7. The JAIR Information Space

The best way to test design principles is to put them into practice. For information spaces, this means finding a collection of information to organize, deciding on task and purpose, and weighing and applying the principles described to arrive at a solution.

The first problem thus approached was to design an information space for the Journal of Artificial Intelligence Research. This work was undertaken before the study of museum exhibits had begun, so it was informed by a smaller set of principles than were presented here. It was intended as an early experiment, a project in which a certain set of ideas were be tried out and their consequences evaluated. Although data on how people used the space was collected, a rigorous usability study was not the goal. Instead, aspects of the user interface were improved over time in response to individual users' feedback.

In this chapter we describe the nature of the information to be organized, the tasks supported by the space, how it was designed, and evaluate it as a new source of principles for design.

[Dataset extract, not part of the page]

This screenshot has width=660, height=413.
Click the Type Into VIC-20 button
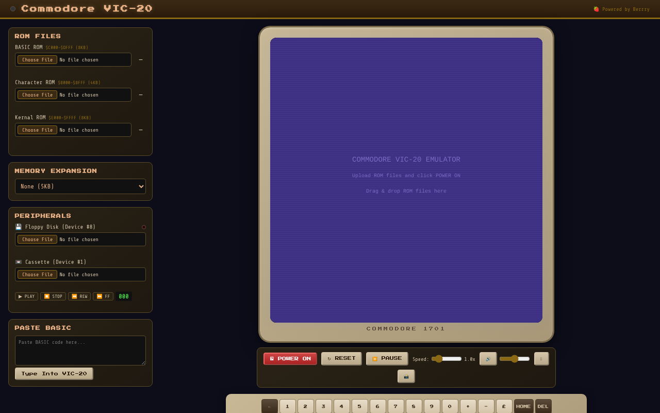(x=54, y=373)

In creating this information space, we discovered that the designer should:

1. The Task

The JAIR information space is an information access environment for the Journal of Artificial Intelligence Research, whose contents are available on-line. Such an environment is designed to assist the user in obtaining information which fulfills an information need [Belkin, 1978]. In this case, the space assists the user in determining which articles are of interest and provides a means for downloading and displaying relevant articles.

The design of such an information access environment must take into account a typical user's knowledge of the domain, his familiarity with search tools and search strategies, and the nature of the information accessible from the environment [Marchionini, 1995]. For the JAIR information space the typical user is assumed to be familiar with main topics of research within the field of artifical intelligence and the terminology used to describe them. Also assumed is familiarity with hypertext, common user interface widgets (such as buttons and scrollbars), direct-manipulation interfaces, and full-text search capabilities.

The nature of the information accessed through the space is described in the Journal's charter, excerpted here:

Specifically, this space encompasses all of the approximately 100 articles published in the Journal (at the time of writing). All of them are available in electronic form and can be downloaded and displayed by the user on demand from the Journal's Web site.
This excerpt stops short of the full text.